Target position records
-- Start --
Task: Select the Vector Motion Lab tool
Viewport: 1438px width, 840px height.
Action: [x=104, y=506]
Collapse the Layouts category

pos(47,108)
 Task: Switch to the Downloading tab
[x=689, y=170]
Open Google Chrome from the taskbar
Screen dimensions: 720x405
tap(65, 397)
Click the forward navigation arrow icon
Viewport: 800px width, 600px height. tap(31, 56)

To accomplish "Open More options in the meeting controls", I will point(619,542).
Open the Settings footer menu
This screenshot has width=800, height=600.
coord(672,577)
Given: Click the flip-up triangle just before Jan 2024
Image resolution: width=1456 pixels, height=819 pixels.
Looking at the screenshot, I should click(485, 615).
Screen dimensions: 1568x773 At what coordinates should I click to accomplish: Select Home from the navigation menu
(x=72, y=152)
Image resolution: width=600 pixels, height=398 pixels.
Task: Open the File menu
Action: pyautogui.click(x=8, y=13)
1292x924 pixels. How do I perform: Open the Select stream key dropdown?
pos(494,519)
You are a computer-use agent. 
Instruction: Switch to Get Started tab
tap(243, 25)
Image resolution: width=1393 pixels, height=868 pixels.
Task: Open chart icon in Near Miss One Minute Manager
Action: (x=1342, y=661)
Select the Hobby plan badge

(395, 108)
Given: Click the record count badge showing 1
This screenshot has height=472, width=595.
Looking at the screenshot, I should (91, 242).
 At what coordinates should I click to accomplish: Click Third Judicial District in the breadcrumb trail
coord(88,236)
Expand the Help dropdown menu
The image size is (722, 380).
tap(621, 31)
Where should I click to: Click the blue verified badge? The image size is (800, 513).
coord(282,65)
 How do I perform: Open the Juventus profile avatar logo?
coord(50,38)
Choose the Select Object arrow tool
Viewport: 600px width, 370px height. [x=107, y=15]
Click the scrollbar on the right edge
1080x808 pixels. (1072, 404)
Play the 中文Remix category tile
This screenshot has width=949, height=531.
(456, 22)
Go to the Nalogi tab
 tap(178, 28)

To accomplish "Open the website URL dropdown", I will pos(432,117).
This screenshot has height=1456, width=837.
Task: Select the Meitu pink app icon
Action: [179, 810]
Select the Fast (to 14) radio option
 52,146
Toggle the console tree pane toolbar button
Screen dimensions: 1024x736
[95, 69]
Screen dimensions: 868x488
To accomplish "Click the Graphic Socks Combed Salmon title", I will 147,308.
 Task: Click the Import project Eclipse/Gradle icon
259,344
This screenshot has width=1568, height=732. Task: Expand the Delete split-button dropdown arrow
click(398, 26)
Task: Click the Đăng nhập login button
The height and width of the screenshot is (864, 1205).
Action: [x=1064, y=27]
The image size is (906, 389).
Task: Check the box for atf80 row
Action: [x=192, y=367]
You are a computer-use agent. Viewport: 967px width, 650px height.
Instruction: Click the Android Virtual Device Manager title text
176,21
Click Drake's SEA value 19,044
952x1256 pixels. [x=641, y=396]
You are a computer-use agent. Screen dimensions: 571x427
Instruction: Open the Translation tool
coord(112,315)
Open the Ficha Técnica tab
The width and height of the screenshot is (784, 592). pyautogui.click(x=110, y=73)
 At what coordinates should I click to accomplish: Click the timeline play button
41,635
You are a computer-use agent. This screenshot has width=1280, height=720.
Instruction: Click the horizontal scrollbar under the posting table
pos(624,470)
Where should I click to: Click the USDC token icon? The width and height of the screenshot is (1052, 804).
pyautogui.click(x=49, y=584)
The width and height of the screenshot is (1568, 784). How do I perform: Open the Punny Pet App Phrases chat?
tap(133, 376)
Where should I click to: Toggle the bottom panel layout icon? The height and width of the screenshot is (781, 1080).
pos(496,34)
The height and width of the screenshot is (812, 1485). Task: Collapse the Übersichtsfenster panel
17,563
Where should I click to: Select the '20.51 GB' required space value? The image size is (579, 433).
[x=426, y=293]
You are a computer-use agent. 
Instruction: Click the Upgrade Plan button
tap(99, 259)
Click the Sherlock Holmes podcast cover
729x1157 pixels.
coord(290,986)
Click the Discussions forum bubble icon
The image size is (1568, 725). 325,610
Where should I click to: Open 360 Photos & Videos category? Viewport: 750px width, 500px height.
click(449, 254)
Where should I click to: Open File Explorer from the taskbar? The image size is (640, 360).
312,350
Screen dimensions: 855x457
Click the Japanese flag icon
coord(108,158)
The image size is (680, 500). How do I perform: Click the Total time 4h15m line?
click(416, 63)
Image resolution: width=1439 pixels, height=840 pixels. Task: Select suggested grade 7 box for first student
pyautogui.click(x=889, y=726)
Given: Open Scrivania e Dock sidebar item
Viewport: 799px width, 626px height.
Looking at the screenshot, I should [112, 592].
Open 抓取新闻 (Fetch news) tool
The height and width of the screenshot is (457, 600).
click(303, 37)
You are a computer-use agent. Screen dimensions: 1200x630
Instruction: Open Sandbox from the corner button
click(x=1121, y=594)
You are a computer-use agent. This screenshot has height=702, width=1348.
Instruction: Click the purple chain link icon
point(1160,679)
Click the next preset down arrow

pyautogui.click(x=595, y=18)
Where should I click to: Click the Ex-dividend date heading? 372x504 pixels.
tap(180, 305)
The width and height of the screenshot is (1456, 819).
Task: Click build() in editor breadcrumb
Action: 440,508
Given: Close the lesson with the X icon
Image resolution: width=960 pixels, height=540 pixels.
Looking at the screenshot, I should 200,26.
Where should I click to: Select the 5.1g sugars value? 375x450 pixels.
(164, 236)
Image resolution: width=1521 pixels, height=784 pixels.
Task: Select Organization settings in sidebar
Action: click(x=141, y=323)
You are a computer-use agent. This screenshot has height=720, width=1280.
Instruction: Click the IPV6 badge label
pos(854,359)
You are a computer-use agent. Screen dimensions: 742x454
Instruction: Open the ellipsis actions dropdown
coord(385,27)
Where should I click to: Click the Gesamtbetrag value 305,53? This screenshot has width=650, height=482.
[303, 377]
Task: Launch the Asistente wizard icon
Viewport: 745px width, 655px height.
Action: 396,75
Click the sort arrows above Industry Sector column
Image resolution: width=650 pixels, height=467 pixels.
-- End --
AIM OF THE TASK. Starting with the line with "You are a computer-use agent. Screen dimensions: 571x427" and going on through the line with "The image size is (1568, 725). 325,610", copy out the material with "screen assistant" substituted for every "computer-use agent", leaving everything else unchanged.

ANSWER.
You are a screen assistant. Screen dimensions: 571x427
Instruction: Open the Translation tool
coord(112,315)
Open the Ficha Técnica tab
The width and height of the screenshot is (784, 592). pyautogui.click(x=110, y=73)
 At what coordinates should I click to accomplish: Click the timeline play button
41,635
You are a screen assistant. This screenshot has width=1280, height=720.
Instruction: Click the horizontal scrollbar under the posting table
pos(624,470)
Where should I click to: Click the USDC token icon? The width and height of the screenshot is (1052, 804).
pyautogui.click(x=49, y=584)
The width and height of the screenshot is (1568, 784). How do I perform: Open the Punny Pet App Phrases chat?
tap(133, 376)
Where should I click to: Toggle the bottom panel layout icon? The height and width of the screenshot is (781, 1080).
pos(496,34)
The height and width of the screenshot is (812, 1485). Task: Collapse the Übersichtsfenster panel
17,563
Where should I click to: Select the '20.51 GB' required space value? The image size is (579, 433).
[x=426, y=293]
You are a screen assistant. 
Instruction: Click the Upgrade Plan button
tap(99, 259)
Click the Sherlock Holmes podcast cover
729x1157 pixels.
coord(290,986)
Click the Discussions forum bubble icon
The image size is (1568, 725). 325,610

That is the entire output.